▶ **CONSIGNE**: Renvoyez tel quel, s'il vous plaît, le texte de l'extrait qui va de « En l’espèce, la » à « à sa connaissance. ».

En l’espèce, la commission relève que Monsieur X est étudiant en histoire à l’École normale supérieure Paris-Saclay et que sa demande est effectuée dans le cadre d’un mémoire de master 1 sur l’internement psychiatrique des immigrés algériens à Paris, au cours de la période comprise entre 1945 et 1962. Elle constate également que les documents sollicités sont en lien direct avec ses travaux. Elle souligne enfin que Monsieur X s’est engagé par écrit à respecter la confidentialité des informations qui seront portées à sa connaissance.
Elle en déduit que l’intérêt légitime de ce dernier à la consultation des dossiers sollicités est en l’espèce établi.
La commission constate toutefois que la demande porte sur des dossiers médicaux de prise en charge en soins psychiatriques de patients, dont le nombre a été estimé à environ cent-quinze par les archives de Paris. Elle souligne que ces fonds comportent ainsi des informations sensibles relevant du secret médical, concernant de nombreuses personnes nommément désignées.
La commission a également été informée que compte tenu du nombre de patients concernés, il n’était pas possible de vérifier un à un leur décès ou non et sa date. Il lui a aussi été précisé d’une part, que ces patients étaient majeurs à la date à laquelle leurs dossiers ont été établis et, d’autre part, que les dates mentionnées dans les intitulés des fonds correspondent à la date de leur admission à l’hôpital. Les fonds d’archives sollicités, dont l’un d’entre eux inclut des documents établis en 1956, contiennent ainsi des informations se rapportant à des patients nés, au plus tard, en 1935.
La commission en déduit que les documents sollicités se rapportent à des personnes potentiellement toujours en vie ou décédées depuis moins de vingt-cinq ans et sont ainsi couverts, selon les cas, par un délai de de cent-vingt ans à compter de la date de naissance des personnes intéressées ou par un délai de vingt-cinq ans suivant la date de leur décès lorsque celle-ci est connue, de sorte que l’échéance de libre communicabilité est encore lointaine.
Au terme de la mise en balance des intérêts en présence, la commission estime dès lors qu’en dépit du sérieux des travaux et de l’intérêt scientifique qui s’attache à la recherche menée par Monsieur X ainsi que de l’avis favorable émis par les archives de Paris, la consultation anticipée pour les besoins de la rédaction d’un mémoire de master des document sollicités serait, en l’espèce, de nature à porter une atteinte excessive aux intérêts que la loi a entendu protéger, compte tenu du nombre de personnes concernées par ces dossiers médicaux et de la particulière sensibilité des informations que ces derniers comportent.
La commission émet, en conséquence, un avis défavorable à la demande.

▶ **LIGNES EXTRAITES**:
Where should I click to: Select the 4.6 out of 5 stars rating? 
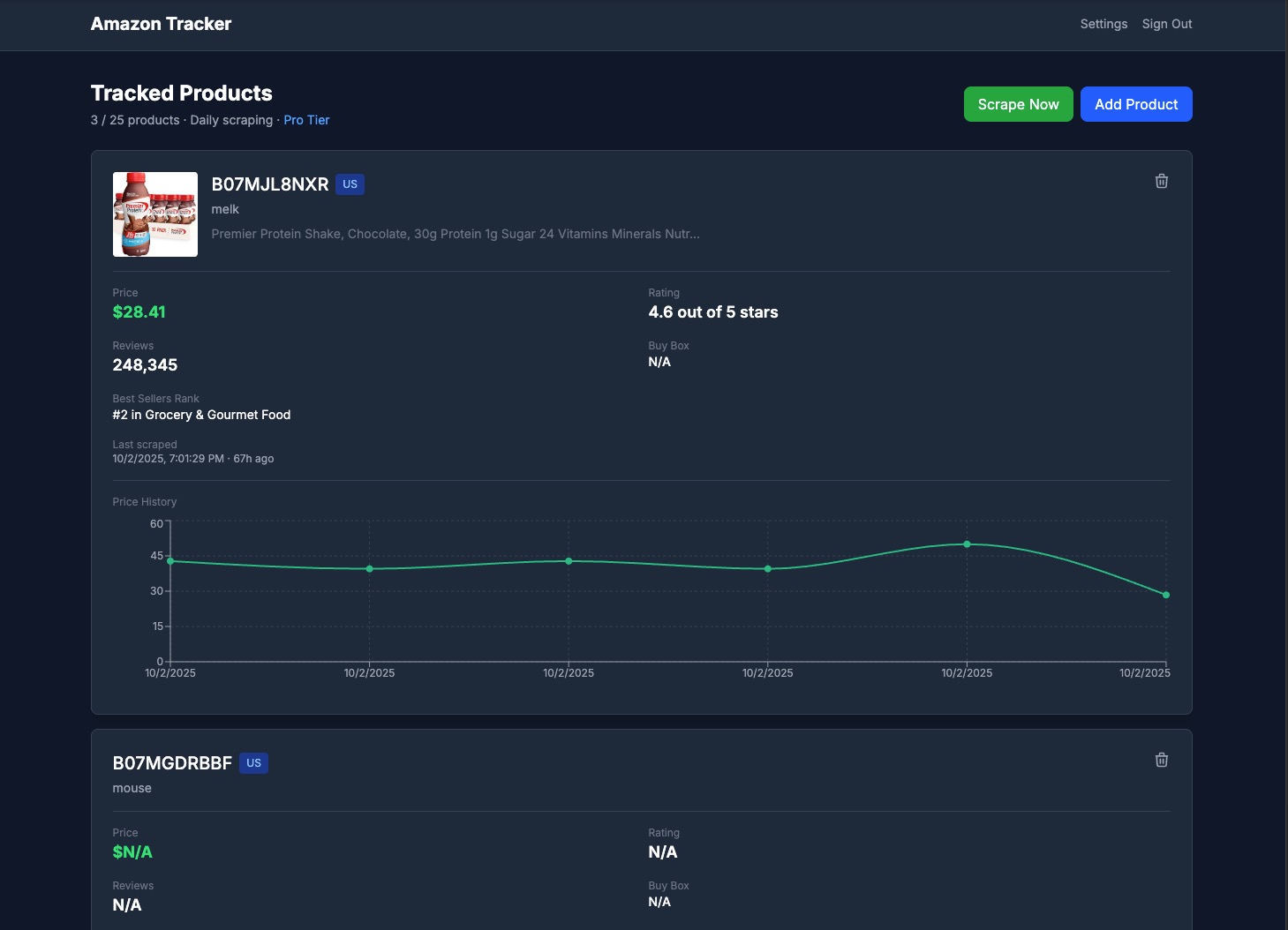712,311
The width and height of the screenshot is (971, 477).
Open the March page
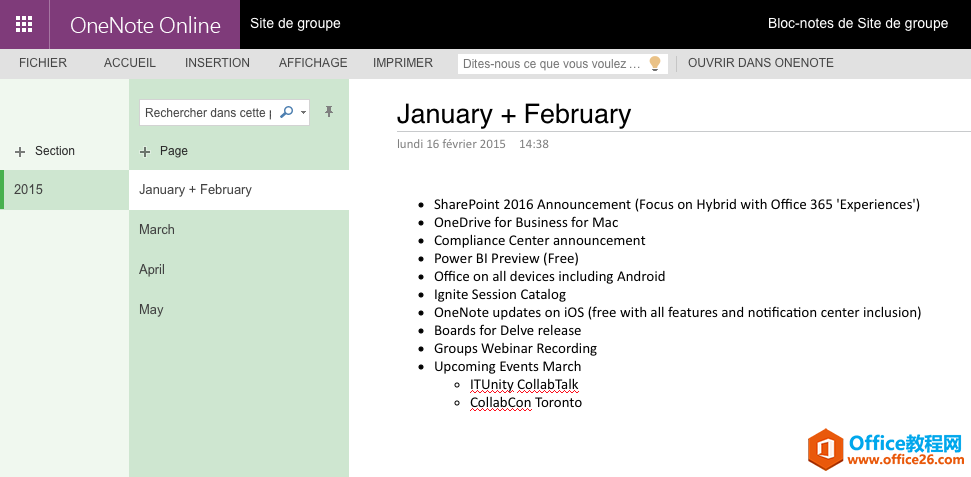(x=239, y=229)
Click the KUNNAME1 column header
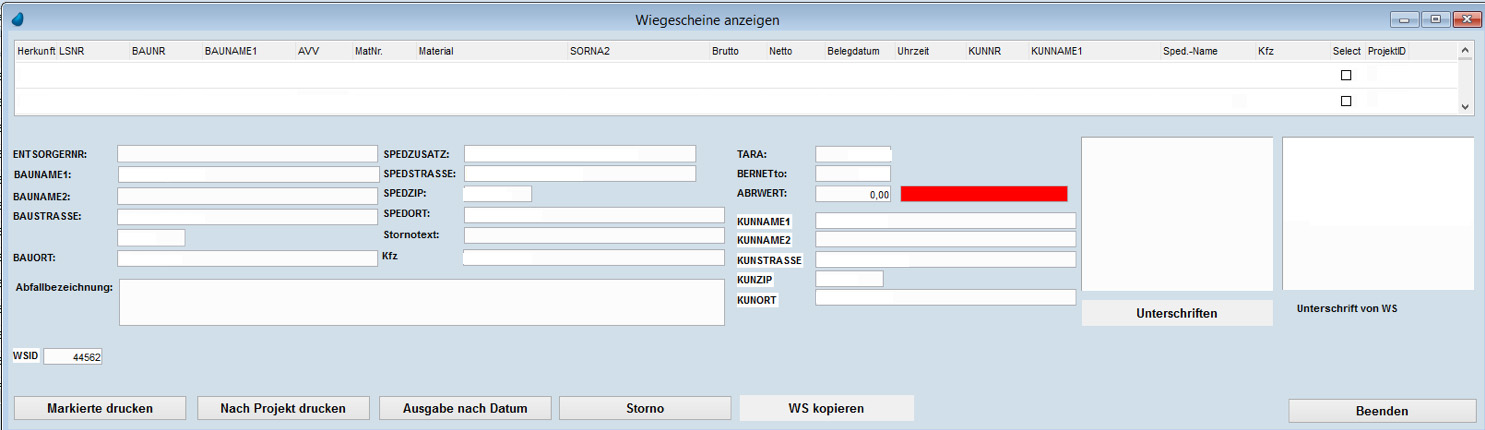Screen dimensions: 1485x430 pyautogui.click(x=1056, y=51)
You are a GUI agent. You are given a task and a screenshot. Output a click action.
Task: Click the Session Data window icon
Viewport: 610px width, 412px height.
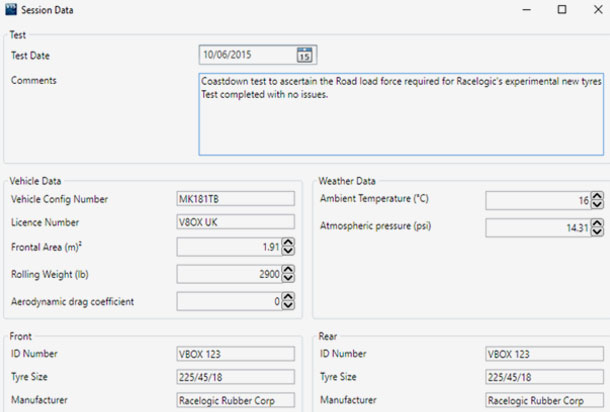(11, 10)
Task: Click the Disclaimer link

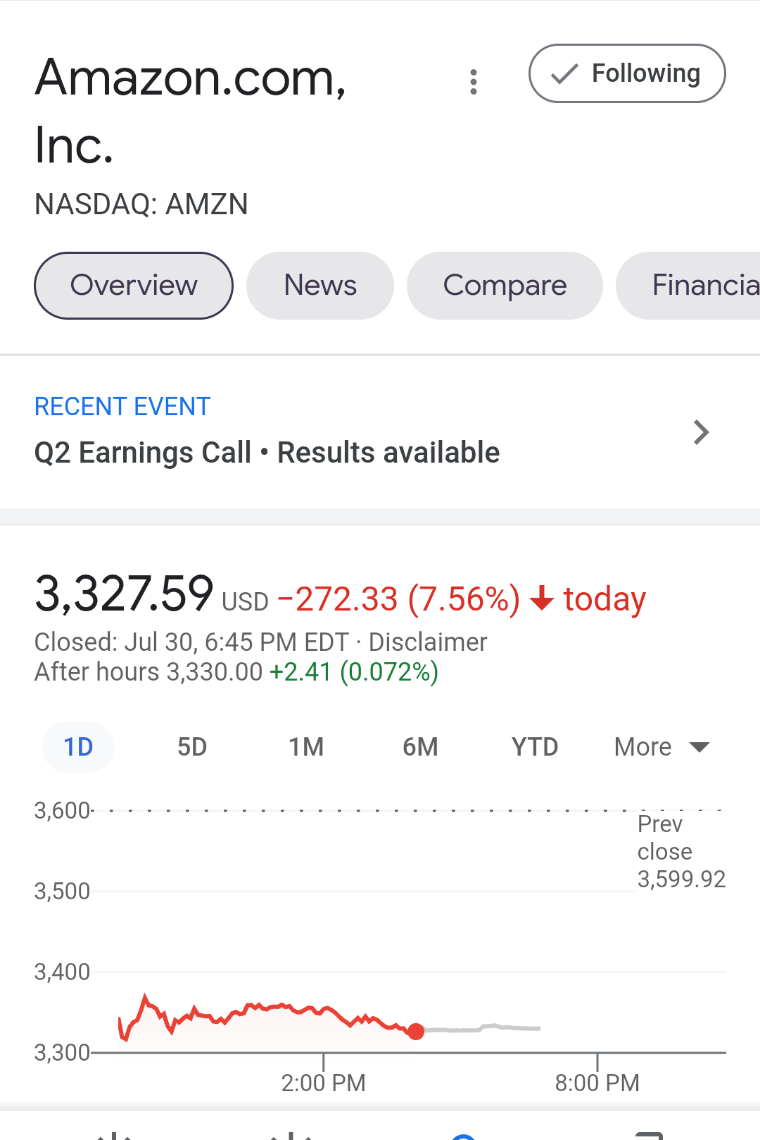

--

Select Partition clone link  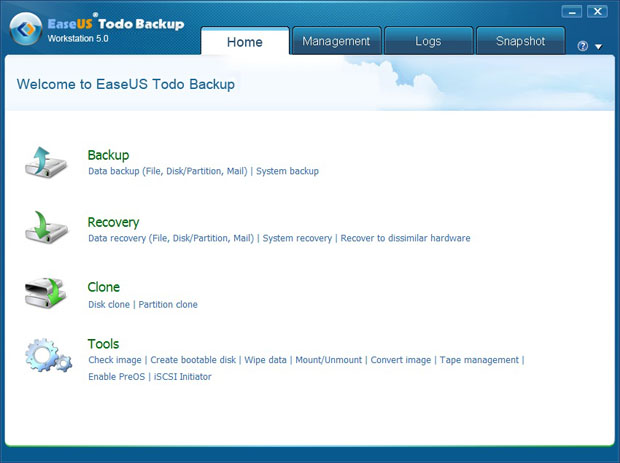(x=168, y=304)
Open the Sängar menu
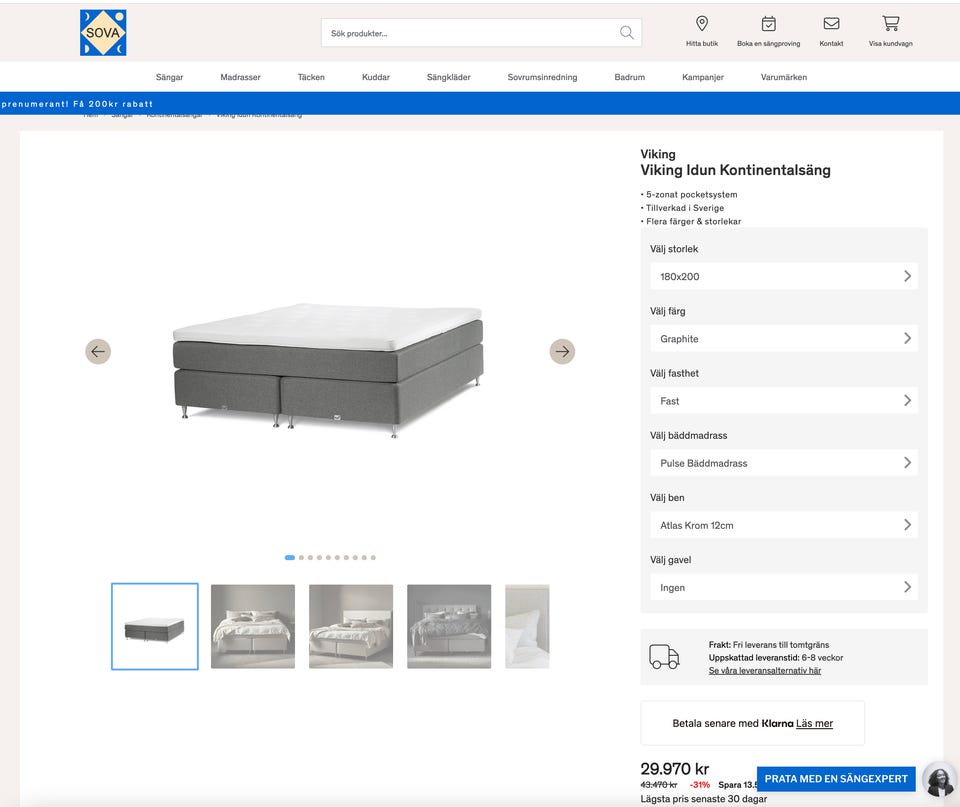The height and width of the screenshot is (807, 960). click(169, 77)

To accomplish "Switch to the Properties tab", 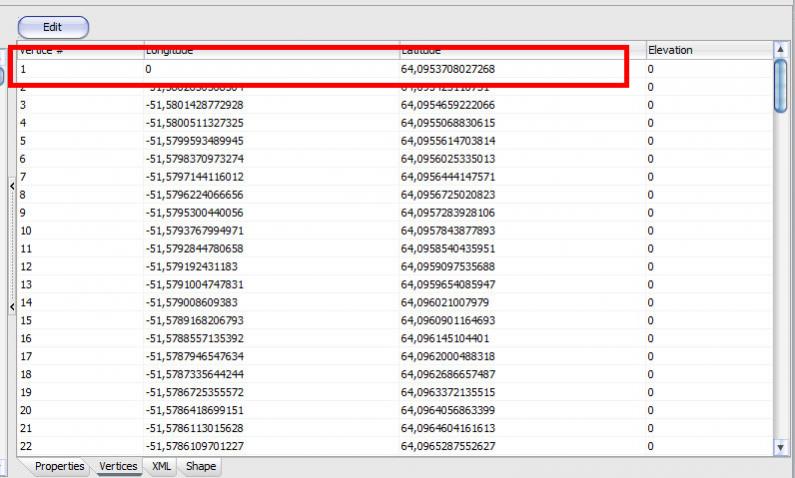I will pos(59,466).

▶ **VOTRE RÉPONSE**:
En l’espèce, la commission relève que Monsieur X est étudiant en histoire à l’École normale supérieure Paris-Saclay et que sa demande est effectuée dans le cadre d’un mémoire de master 1 sur l’internement psychiatrique des immigrés algériens à Paris, au cours de la période comprise entre 1945 et 1962. Elle constate également que les documents sollicités sont en lien direct avec ses travaux. Elle souligne enfin que Monsieur X s’est engagé par écrit à respecter la confidentialité des informations qui seront portées à sa connaissance.